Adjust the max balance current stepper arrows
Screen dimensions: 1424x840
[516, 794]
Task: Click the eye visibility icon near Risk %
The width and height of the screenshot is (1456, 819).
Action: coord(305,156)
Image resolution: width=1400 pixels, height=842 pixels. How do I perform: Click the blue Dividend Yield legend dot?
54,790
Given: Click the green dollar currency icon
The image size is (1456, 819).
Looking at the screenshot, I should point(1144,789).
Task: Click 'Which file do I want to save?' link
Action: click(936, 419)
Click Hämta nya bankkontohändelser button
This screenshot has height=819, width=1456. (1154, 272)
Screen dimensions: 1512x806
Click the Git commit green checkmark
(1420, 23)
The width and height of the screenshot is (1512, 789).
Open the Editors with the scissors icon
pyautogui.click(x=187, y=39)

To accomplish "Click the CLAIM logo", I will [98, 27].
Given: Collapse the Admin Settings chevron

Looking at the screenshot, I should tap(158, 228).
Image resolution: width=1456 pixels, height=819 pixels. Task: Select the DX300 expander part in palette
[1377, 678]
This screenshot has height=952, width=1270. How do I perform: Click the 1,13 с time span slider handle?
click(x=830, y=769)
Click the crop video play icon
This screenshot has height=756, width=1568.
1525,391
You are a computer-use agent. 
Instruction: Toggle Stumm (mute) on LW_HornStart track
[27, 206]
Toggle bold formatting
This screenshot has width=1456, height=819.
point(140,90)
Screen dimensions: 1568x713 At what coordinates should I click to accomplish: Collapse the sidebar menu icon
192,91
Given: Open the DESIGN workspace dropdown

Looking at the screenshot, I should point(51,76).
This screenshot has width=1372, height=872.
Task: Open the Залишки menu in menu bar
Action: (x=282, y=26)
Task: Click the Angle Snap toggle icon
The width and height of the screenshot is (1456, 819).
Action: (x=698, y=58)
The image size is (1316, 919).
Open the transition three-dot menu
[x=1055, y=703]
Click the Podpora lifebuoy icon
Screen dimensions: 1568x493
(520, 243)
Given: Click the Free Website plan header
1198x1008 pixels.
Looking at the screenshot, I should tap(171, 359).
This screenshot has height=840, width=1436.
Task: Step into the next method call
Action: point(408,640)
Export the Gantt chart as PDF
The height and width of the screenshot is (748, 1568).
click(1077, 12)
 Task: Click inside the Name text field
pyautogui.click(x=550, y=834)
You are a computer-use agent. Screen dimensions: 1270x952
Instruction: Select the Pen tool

++++++

● What you have to do: Report all lines in the listing above that contain the word "agent".

● Finished task:
You are a computer-use agent. 
You are a computer-use agent. Screen dimensions: 1270x952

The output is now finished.